**OBJECTIVE:**
Please rewrite the records below as a numbered list with no blank lines, one item per line, and leave the pictures out of your answer.

**INPUT RECORDS:**
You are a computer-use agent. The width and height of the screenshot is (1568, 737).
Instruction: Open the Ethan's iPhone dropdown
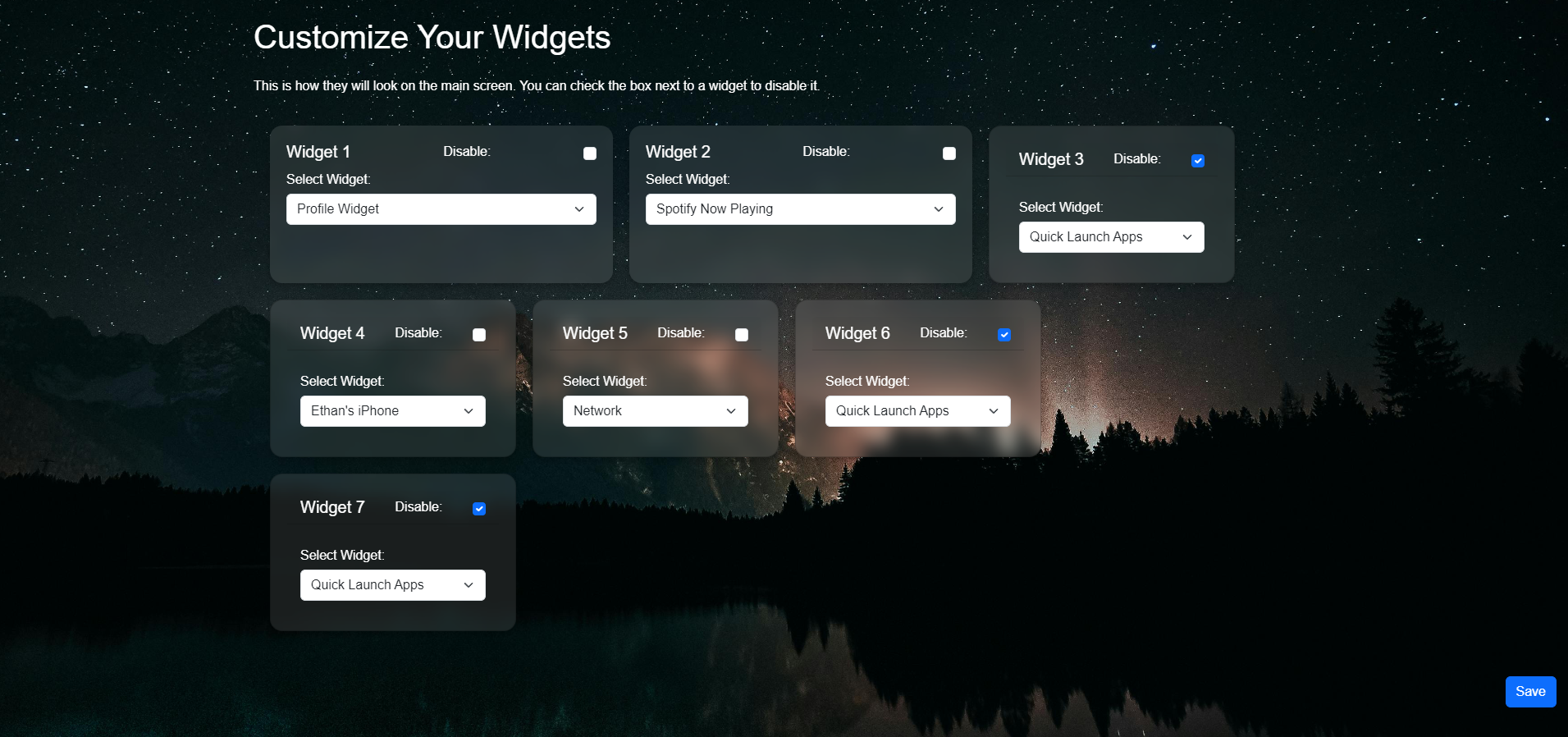tap(392, 411)
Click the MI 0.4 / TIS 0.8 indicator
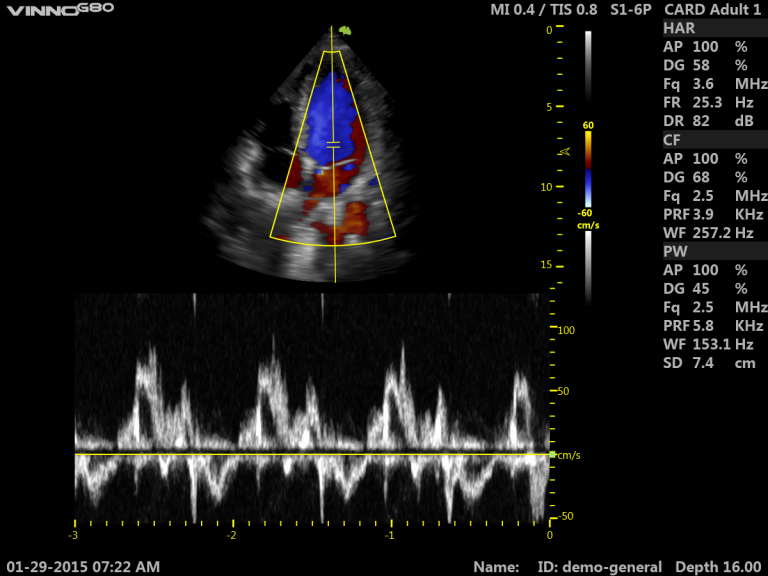This screenshot has height=576, width=768. [544, 9]
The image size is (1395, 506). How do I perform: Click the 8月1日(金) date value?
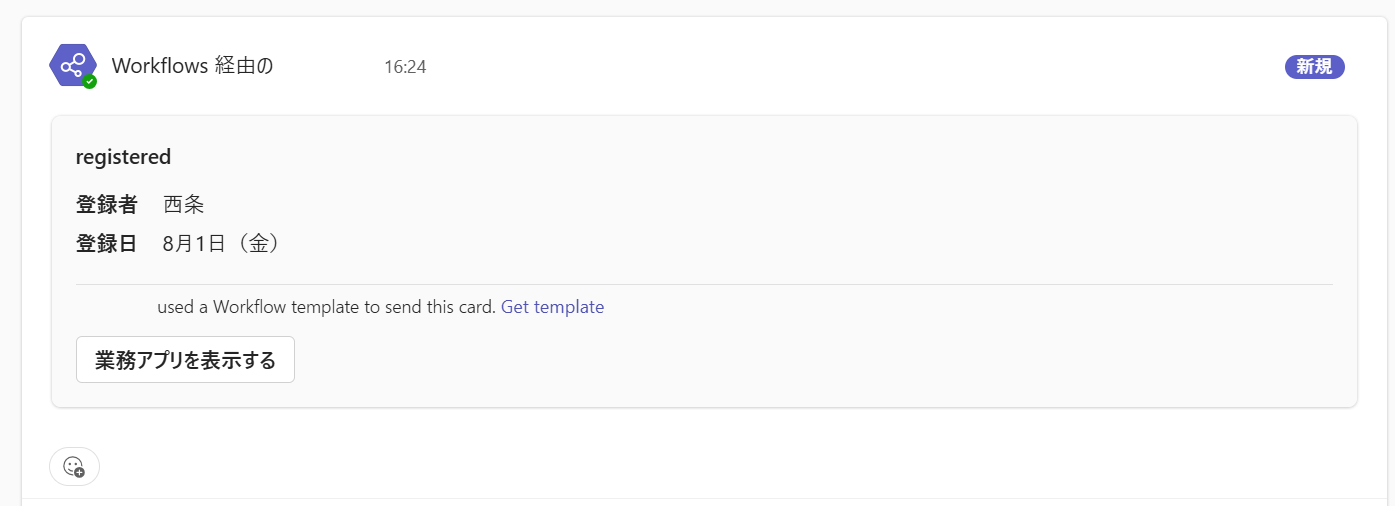221,243
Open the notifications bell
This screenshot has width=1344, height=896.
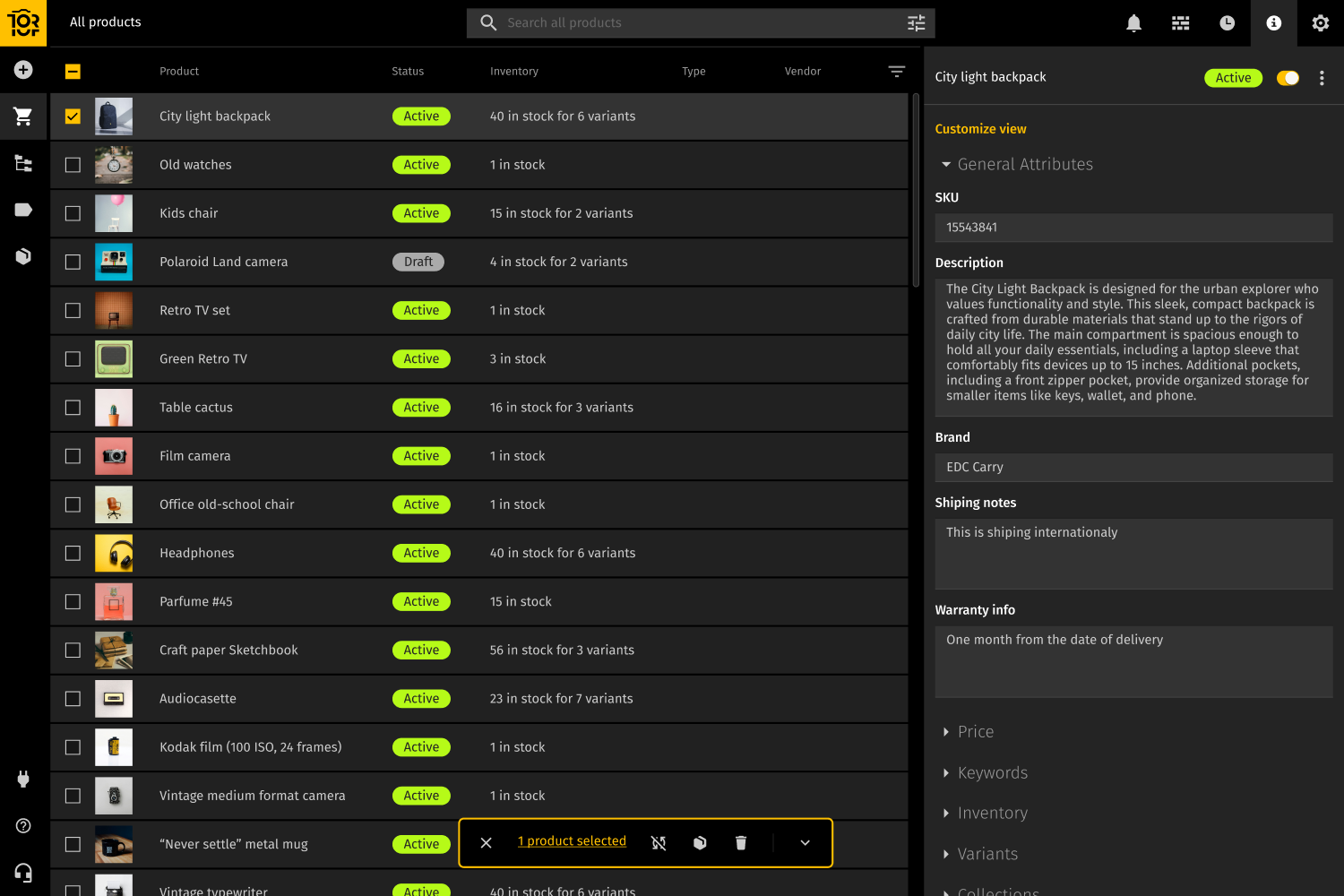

**SOLUTION FOR THIS EXERCISE:**
1. You are a computer-use agent. The width and height of the screenshot is (1568, 737).
2. Instruction: Open the Ethan's iPhone dropdown
3. tap(392, 411)
4. Click the MI 0.4 / TIS 0.8 indicator
5. This screenshot has height=576, width=768. [544, 9]
6. The image size is (1395, 506). How do I perform: Click the 8月1日(金) date value?
7. 221,243
8. Open the notifications bell
9. This screenshot has width=1344, height=896.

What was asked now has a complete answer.